I’m part of a business that does high-end brand placements worked into guest posts on a variety of
subjects. The posts don’t advocate or review our clients, they are informational and/or newsy articles
that are made to fit the feel and flow of your site. We include a reference link to our clients amongst
other topical links inside the content. We’d provide the article, written by a domain expert, and money
for you to review and post it upon your approval.
(If you don’t take guest posts, we also have arrangements where we discuss your upcoming post and
find one in which a link makes sense and pay you to include it.)
Is that something that you would be interested in? If so, do you have any other sites?
Thanks,
Maggie Durango
Maggie, read the post, will you?
In the last 36 hours I’m suddenly seeing a slew of invitations going to patient bloggers to accept paid links etc. Whoever came up with this brilliant (not) idea doesn’t understand thing one about patient blogs.
Good morning,
You Health Network (tureddesalud.com) is a social network focused on professional and health services to the community in general. It is present in 18 Latin American countries, aiming to contribute to improving the quality of life of people and be a support tool for professionals and health services.

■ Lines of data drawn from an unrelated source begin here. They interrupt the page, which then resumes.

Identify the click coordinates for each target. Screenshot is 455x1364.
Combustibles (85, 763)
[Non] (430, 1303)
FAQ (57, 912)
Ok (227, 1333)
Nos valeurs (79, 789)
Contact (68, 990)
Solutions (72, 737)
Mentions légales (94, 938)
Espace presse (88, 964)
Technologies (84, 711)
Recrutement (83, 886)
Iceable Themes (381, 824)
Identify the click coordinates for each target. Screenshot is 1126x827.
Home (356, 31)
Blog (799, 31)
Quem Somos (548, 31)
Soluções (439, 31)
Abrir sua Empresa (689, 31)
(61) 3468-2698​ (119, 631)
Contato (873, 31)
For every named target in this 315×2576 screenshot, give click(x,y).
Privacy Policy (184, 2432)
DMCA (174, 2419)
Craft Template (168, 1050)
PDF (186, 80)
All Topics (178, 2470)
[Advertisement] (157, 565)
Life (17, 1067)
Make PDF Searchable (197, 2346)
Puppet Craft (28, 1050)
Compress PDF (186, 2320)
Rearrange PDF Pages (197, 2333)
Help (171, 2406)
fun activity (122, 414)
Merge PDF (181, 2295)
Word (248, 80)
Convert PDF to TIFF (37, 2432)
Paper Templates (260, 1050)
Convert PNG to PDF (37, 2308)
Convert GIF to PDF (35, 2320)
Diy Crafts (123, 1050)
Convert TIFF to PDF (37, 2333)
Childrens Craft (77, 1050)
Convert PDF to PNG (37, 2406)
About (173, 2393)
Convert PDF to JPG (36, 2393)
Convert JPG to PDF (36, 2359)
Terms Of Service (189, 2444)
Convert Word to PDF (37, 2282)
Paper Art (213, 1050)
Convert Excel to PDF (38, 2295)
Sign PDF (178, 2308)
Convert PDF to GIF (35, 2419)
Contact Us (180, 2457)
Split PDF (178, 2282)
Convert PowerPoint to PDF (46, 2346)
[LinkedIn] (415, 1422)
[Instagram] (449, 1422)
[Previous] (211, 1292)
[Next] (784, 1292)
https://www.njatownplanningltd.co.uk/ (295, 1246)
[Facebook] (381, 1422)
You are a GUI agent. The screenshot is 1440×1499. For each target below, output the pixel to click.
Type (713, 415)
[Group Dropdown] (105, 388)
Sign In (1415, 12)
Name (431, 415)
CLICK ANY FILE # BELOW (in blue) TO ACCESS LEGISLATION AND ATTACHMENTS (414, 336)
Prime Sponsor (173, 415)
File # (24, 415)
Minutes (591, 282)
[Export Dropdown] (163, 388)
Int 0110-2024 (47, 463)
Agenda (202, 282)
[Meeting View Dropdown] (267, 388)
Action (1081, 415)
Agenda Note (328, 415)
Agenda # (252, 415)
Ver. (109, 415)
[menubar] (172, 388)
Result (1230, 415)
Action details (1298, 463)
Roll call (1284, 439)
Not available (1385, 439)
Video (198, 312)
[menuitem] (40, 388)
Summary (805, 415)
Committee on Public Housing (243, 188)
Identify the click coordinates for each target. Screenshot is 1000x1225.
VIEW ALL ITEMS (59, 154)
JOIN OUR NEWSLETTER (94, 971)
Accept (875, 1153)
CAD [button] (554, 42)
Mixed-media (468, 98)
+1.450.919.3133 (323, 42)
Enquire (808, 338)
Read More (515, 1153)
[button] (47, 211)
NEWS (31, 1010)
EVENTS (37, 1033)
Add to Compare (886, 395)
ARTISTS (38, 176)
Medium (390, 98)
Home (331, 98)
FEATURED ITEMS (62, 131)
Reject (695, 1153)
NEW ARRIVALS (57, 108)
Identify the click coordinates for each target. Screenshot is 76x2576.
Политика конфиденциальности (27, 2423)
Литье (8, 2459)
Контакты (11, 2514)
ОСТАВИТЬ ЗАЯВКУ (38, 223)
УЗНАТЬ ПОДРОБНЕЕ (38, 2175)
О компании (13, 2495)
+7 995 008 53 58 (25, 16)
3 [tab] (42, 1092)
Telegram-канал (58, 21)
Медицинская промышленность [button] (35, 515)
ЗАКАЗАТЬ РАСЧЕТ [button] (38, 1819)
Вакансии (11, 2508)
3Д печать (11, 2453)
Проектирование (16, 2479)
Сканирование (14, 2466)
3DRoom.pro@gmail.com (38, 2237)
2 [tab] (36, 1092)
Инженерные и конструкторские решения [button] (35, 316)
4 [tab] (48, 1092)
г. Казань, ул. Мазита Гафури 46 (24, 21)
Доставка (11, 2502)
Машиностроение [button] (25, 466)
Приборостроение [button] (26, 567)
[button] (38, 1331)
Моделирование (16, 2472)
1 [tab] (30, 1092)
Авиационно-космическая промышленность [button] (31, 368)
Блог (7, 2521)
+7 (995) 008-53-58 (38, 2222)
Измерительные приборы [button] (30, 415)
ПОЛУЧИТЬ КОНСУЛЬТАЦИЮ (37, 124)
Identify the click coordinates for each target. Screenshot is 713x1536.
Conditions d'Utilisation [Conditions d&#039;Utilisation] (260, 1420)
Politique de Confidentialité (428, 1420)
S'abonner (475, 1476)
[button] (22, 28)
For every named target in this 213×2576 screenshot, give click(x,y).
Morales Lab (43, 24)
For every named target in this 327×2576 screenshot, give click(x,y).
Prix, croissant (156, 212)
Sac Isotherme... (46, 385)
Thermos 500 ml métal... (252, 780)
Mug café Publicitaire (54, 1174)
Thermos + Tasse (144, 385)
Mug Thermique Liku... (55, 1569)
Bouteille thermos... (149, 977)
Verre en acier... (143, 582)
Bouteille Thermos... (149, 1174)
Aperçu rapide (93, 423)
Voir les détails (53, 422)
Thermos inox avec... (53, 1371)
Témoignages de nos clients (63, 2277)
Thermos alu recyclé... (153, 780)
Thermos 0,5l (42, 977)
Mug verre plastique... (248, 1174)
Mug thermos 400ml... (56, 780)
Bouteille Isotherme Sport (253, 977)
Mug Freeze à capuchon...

No doubt, social networks today have become the cornerstone for communication between more than 540 million people and the use of these networks, causing an irreversible effect on the way we all communicate or seek what we need. In tureddesalud.com, we make available to all of you, a powerful tool for Health 2.0, allowing them to go day by day covering information and communication needs of modern society that demands that breaks leadership paradigms in search of marking their own pattern.
Grateful for your kind attention and waiting for your prompt response,
Frank Morales
Creator – Founder
frank@tureddesalud.com
I would love to submit soemthing for the blog re: “Why I Joined” but see know method for doing so. There is a reference to contacting the blog team – but no blog team email.